Now here's the part of my letter that I want to remember.

____________________

"...I hope I wasn't too much of a drab today. I still can't get over my grandmother's funeral and ceremonies. It was hard. I know she's gone, since I can't feel her around anymore and nobody else has had a dream of her leaving except for me. Still, it seems almost impossible that she could have just up and left. I didn't want to believe it, and half of me still doubted her death before I went to see her a final time. Then I saw her in that cold crib down in the hospital morgue. She was so small and shrunken in that freezer. And dead.

Peaceful, but absolutely gone from her life and ours.

Everyone cried rivers, and my mother even had a nosebleed for crying so hard. But I didn't cry. Not at all. Because I couldn't. Whenever I am pushed past a certain point, I don't know how to cry anymore and I just let everything eat away at me, like I don't care at all that I'm hurting. I didn't even cry at granny's funeral. I know she wouldn't want to inconvenience us with sadness, but I believe not showing my sadness was even worse. What kind of person am I to go to a funeral of a loved one with dry eyes?

They were choosing her clothes for the funeral. Would she look prettier in white or red? What about magenta? And what about the urn? Metal or jade? When's the cremation? I hated it. I just felt contempt that they could only think about this crap. Didn't anyone besides me want her to come back, or at least to stay with her longer where she was all alone in that goddamned morgue?

I gave her my poem. I read it to the people who attended the ceremony. I burned it with her body. I placed it right on her heart. But I didn't take her hand like I always did when I was little.

God I hate myself for not being able take her hand a last time.

When they carried away her body to the black burning furnace, everyone told me to look away for it was a custom in Taiwan. (They believed that looking back would force a spirit to stay behind. I'm not a damned medium for no reason.
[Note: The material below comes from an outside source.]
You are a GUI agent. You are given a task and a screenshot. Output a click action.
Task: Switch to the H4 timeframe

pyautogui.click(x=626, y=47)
I already knew she was gone.) But I couldn't look away and turn my back on her. I turned around and pushed away anyone who dared to touch me. And I stared as her coffin was placed into the fire and rolled into it. They yelled at me, but I didn't care. They were just stupid ants. At that moment, I could only think, 'I'll never be able able to hold her hand again and go shopping down the vendor's alley with her. Someone stop the stupid fire. I hate fire.'

And then someone grabbed my arms and pushed me out the doors.

While we waited for her ashes, everybody ate lunch. I couldn't even look at them. I kept wondering why they were even eating, happily too like it was some perverted picnic. I hated them and everything around me. When I looked out the window at all the current funerals on the cremation grounds, I saw people standing by some of the alters grabbing for the food and fruits that were piled there. I didn't realize they were spirits until I saw their hands go through, unable to even hold any food, much less eat it. Then I looked away feeling disgusted with the living since the dead were so deprived. And nobody saw, not even the monks. Everyone around me just kept on eating their lunch without a care for anyone else.

I left for the bathroom and emptied my stomach.

Then we sent granny's ashes (in the urn) to one of the mountain graves. It's a nice little building where she's shut into forever, along with my uncle (her son) who died over 30 years ago. When we came out into the rain again, that was when I fell and cut my face on a bordering rock. They just laughed, making a joke about how granny wanted me to stay with her.

There were nice times during the trip when we visited some places and went to a huge bookstore, etc. My trip wasn't without its good moments.

But when people asked how my trip was today, I could honestly answer them, "I don't know."

Sorry, I'm being kind of weird and just throwing it all out all of a sudden. But I haven't told anyone I felt yet because nobody would want to listen. If you feel grossed out, I understand. But I had to put it somewhere... I could only think of a friend to tell."